Doch die Reise verläuft trotz unerwarteter Rückschläge angenehm entspannt. Lässt einer der beiden locker oder empfindet sich als schwach, so ist stets der andere da, um ihn aufzufangen oder ihm Mut zuzusprechen, um sich für beide zu bewähren. Selbst die Pointe am Ende, angekommen am Ziel dieser so wagemutig beschriebenen Reise, der Erzählung wendet sich zum Guten.

Die Straße der Pfirsiche konzentriert sich auf Scotts Liebe zu seiner Frau und ihre Willensstärke, angesichts derer Scott sich selber oft als schwach empfindet. Im Fokus steht der Optimismus, der die beiden dazu brachte, diese Reise auf sich zu nehmen, und der sie dabei bringt. Getragen wird die Erzählung von einer konstanten Sympathie, einer zarten Liebe zwischen den beiden Reisenden, ohne dabei eine betörende Liebesgeschichte zu sein. Die Erzählung verläuft eher ruhig als leidenschaftlich.

Ein wichtiger Kritikpunkt an Die Straße der Pfirsiche findet sich in den wiederholt starken, rassistischen Kommentaren, Bezeichnungen und Beschreibungen Scotts, die von anderen Rezensenten gutwillig als "Schlenker" bezeichnet wurden, aber die die eigentlich idyllische Beschreibung schmerzhaft vergiften - auch wenn in den Anmerkungen zum Text darauf hingewiesen wird, dass Fitzgerald sich nie von seinen rassistischen Vorurteilen gegen Afroamerikaner distanzierte und dies im Vorwort der englischen Ausgabe dies als »schmerzlich« und »unverzeihlich leichtfertig« bezeichnet wurde.

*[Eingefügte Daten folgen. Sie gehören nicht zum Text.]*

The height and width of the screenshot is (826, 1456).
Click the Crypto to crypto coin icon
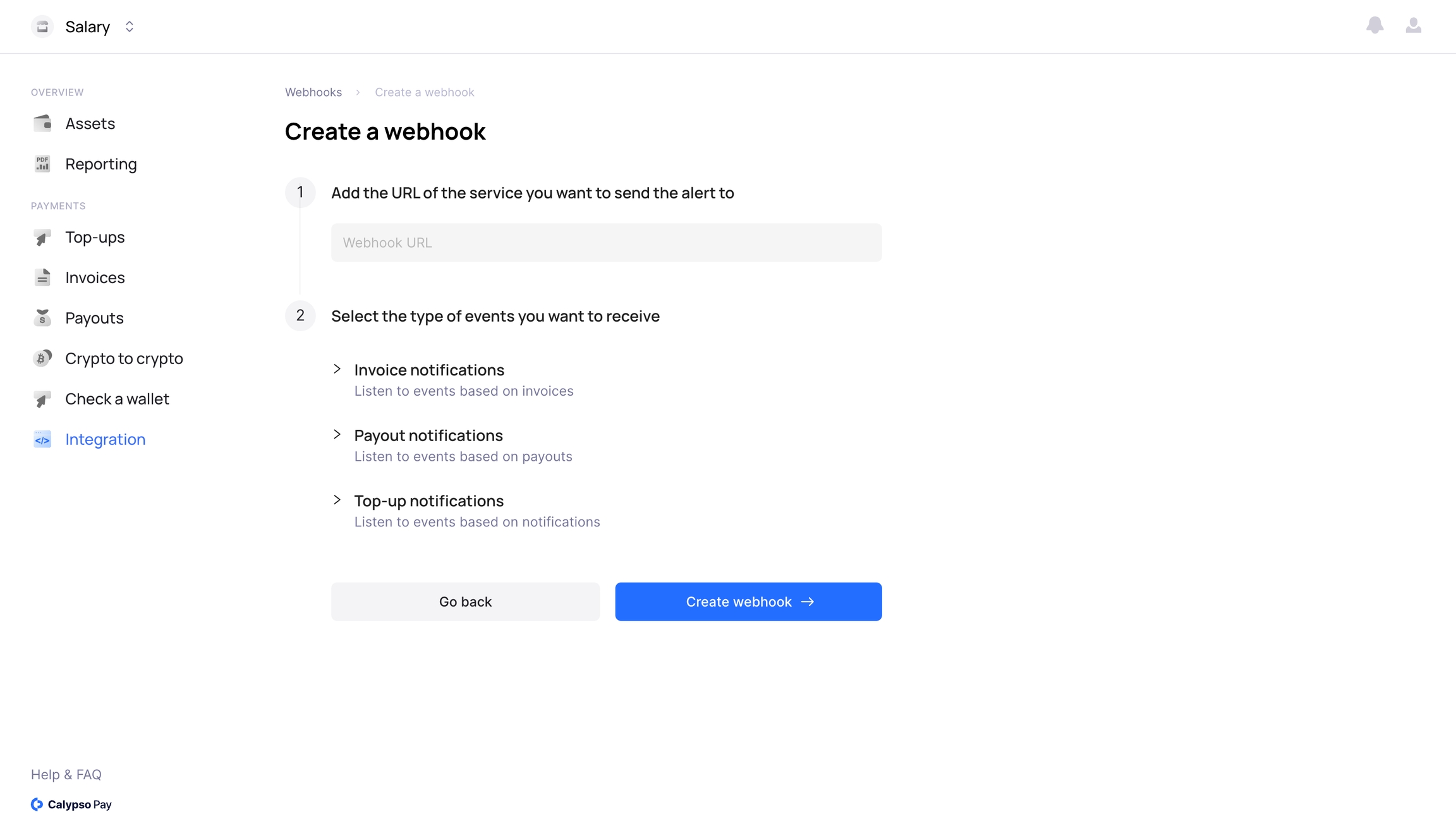click(x=42, y=358)
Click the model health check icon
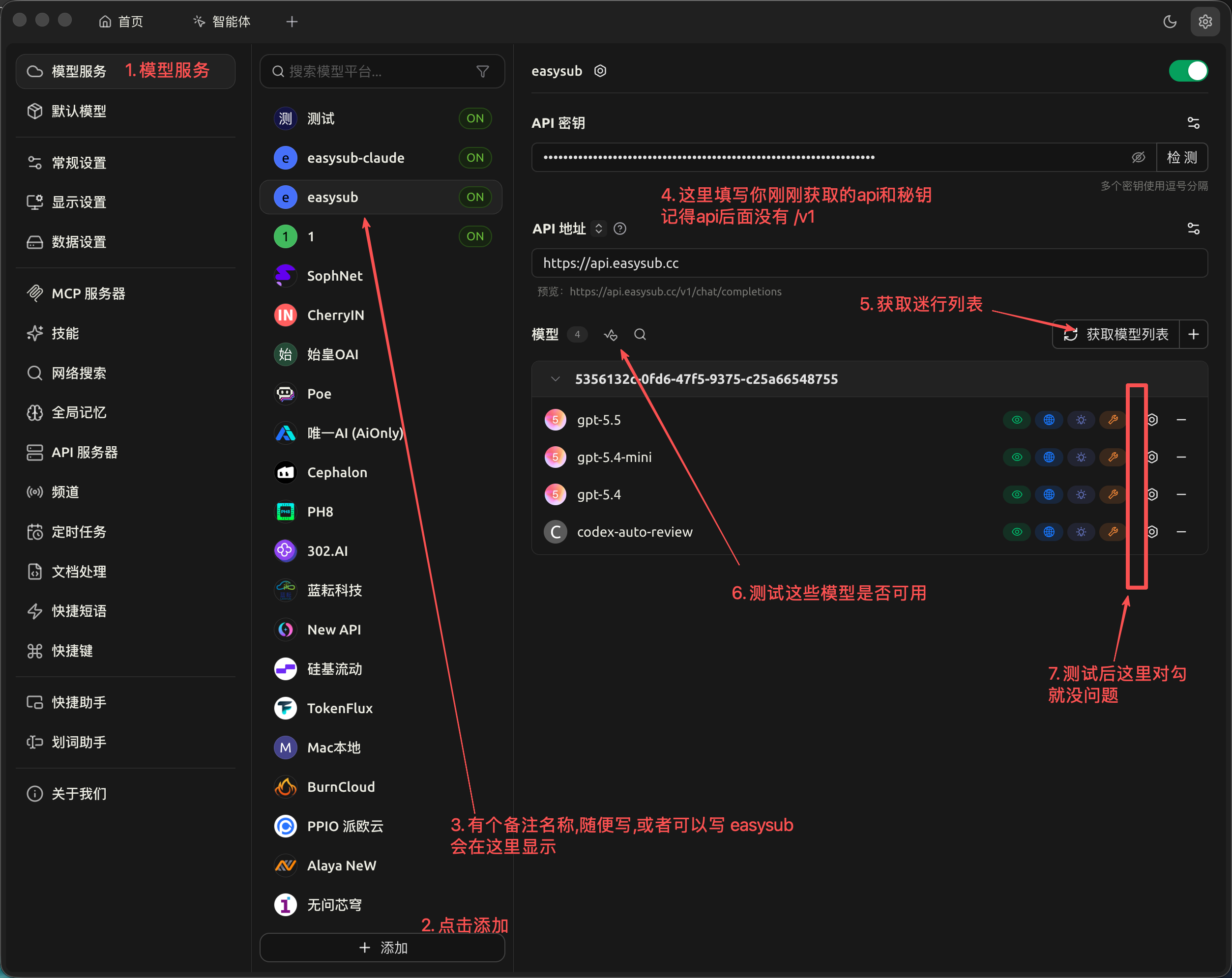The height and width of the screenshot is (978, 1232). (610, 335)
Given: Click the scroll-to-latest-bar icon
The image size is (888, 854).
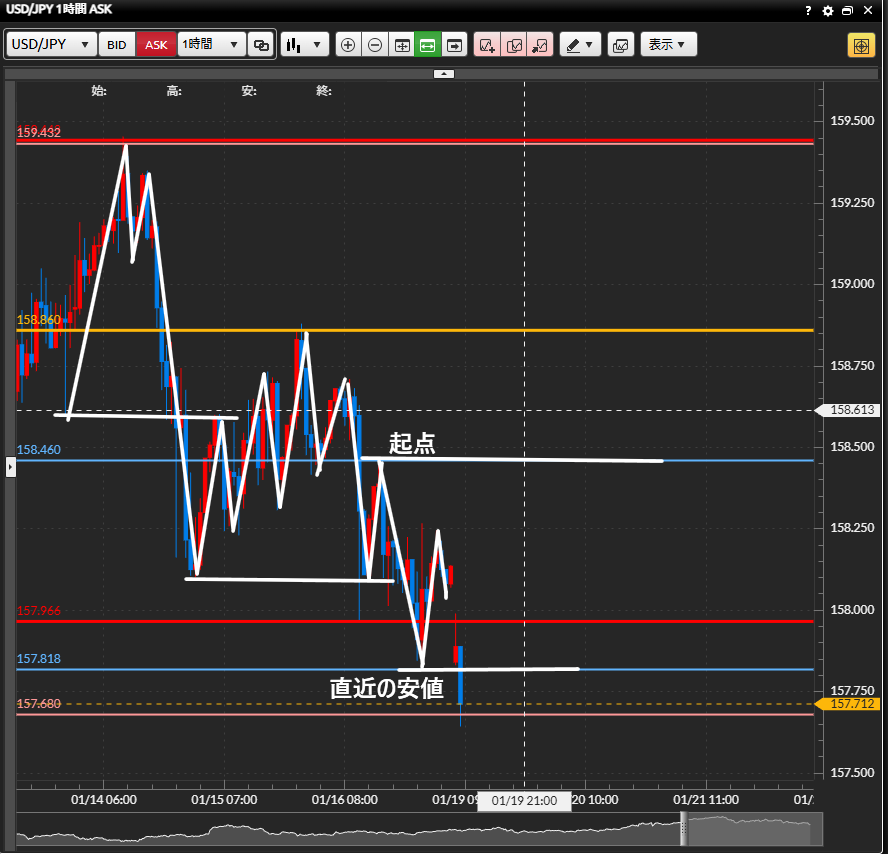Looking at the screenshot, I should [455, 45].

Schöner, weitaus kunstvoller und bedeutungsstärker ist die anschließende Erzählung Zelda Fitzgeralds Führen sie M. und Mrs. F. zu Zimmer N.-. Sie erzählt von verschiedenen Hotelaufenthalten ihrer Europa-Reisen. Jedem Aufenthalt widmet sie einen kurzen Paragraph, kaum mehr als ein paar Zeilen. In den Details steckt die Geschichte der Ankommens und Reisens, des Entdeckens, des Paares, der Beziehungen und Gefühle. Die Reisen dazwischen wirken wie Leerstellen. Selbst sie schaffen es nicht, die Aufenthalte zu erklären - und so erscheint das Paar wie verloren in diesen großen Hotels, in den Hotelzimmern und Restaurants. Ihr Weg von einer Stadt zur nächsten ist nicht benennenswert geworden und streicht somit die Spezifika der einzelnen Unterkünfte hervor, ihre Austauschbarkeit und zugleich ihre Wärme, die Heimlichkeit der fremden Orte, der Blick aus dem Fenster oder das zweisame Abendessen.

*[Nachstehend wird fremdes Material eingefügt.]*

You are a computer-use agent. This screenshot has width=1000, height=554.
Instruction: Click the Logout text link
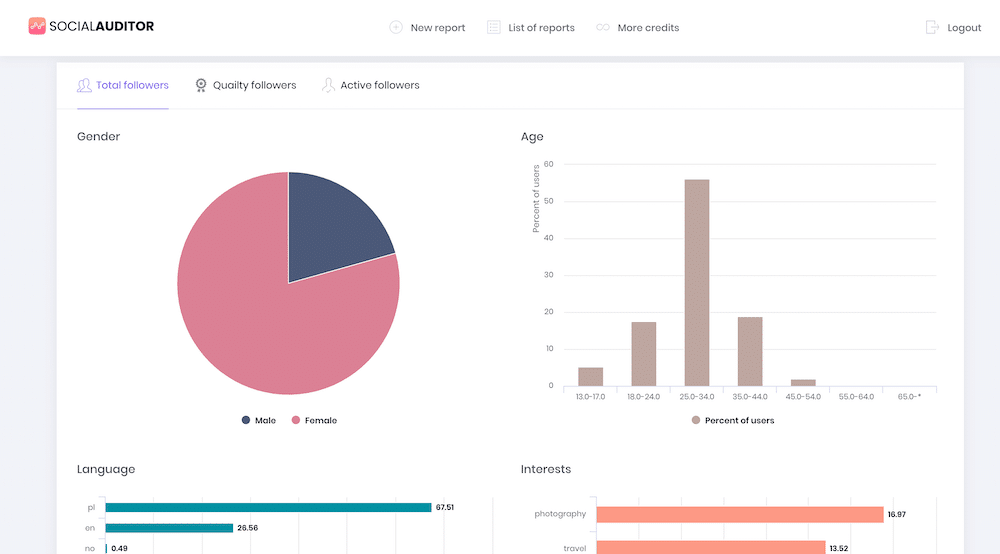(x=964, y=28)
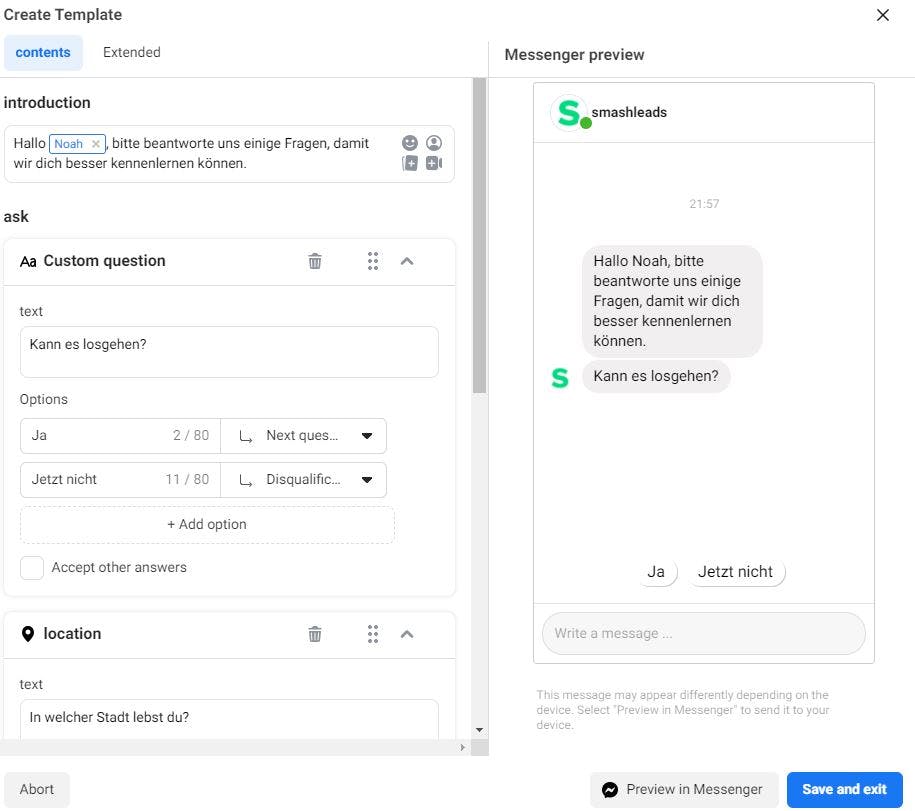Delete the location question
The width and height of the screenshot is (915, 811).
click(x=315, y=634)
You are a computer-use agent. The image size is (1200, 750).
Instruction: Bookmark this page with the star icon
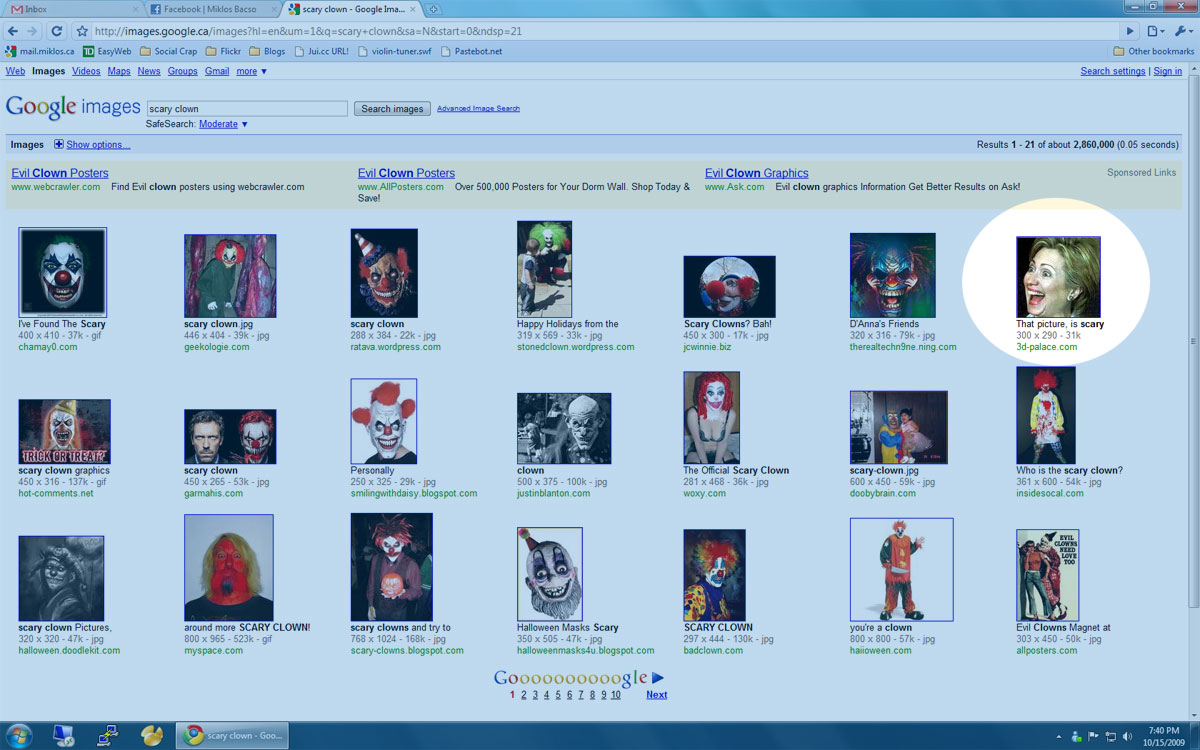pyautogui.click(x=82, y=31)
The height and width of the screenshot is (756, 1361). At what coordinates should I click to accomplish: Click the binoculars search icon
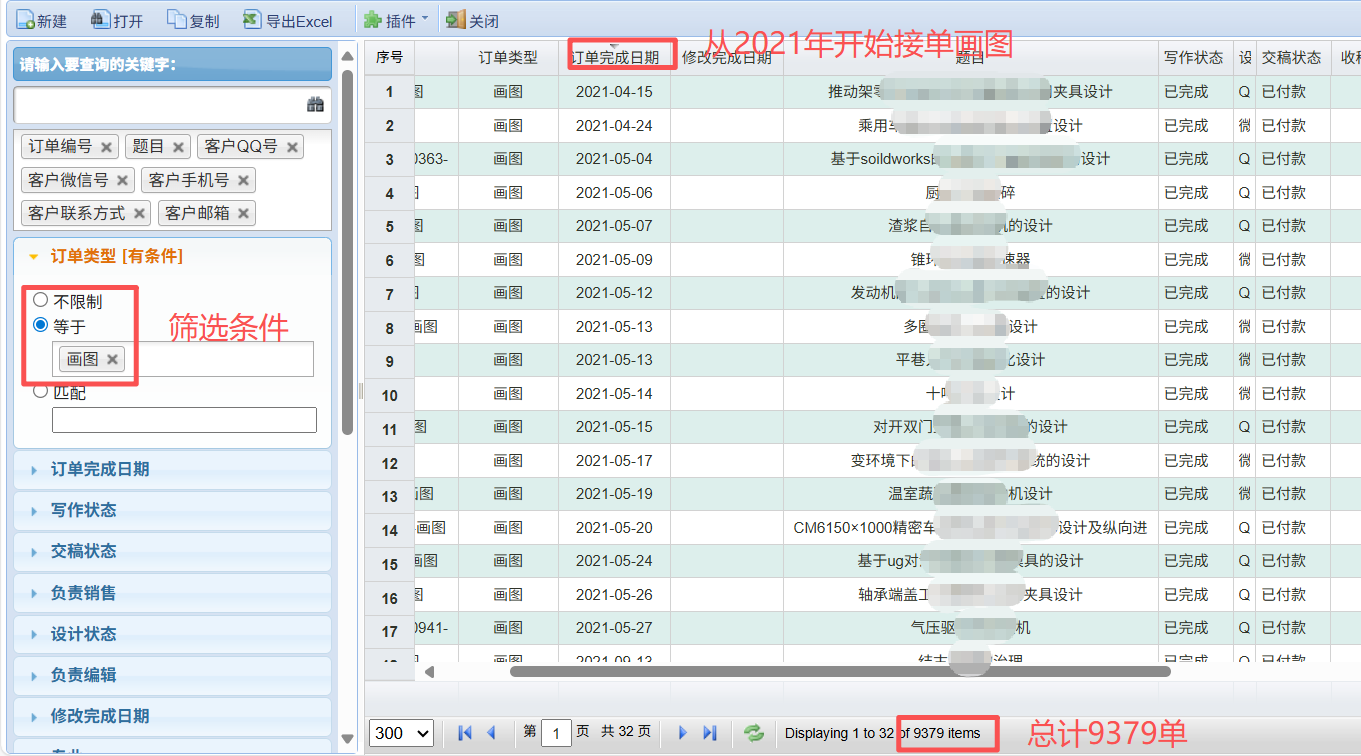click(315, 104)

Lesen Sie lieber gleich die zweite Erzählung und lassen Sie sich nicht bloß von F. Scott Fitzgeralds Namen anlocken! Es ist die Erzählung Zeldas - und nicht jene Scotts - die diese Ausgabe lesenswert macht. Zelda erzählt mit einer zärtlichen Präzision, während Scott versucht, in einer anderen Reise dem Weg einen Grund zu geben, obwohl doch nur das Ziel zählt. Zeldas Erzählung ist in ihrer Form, Genauigkeit, Knappheit und Bildlichkeit spannend und schön. Die Straße der Pfirsiche ist im Gegensatz dazu keine tiefgründige Erzählung. Es ist kein Glanzstück Fitzgeralds. Durch die Verwebung der Erzählung mit privaten Fotos des Paares, der Erzählung Zeldas - die, im Anhang angefügt, fälschlicherweise untergeordnet erscheint und doch weitaus feinfühliger ist als der Text ihres berühmteren Ehemannes - und eines Interviews kann der Leser auch andere, privatere Aspekte der Beziehung von Scott und Zelda in beiden Texten suchen, auch wenn es dies eigentlich nicht bedürfte.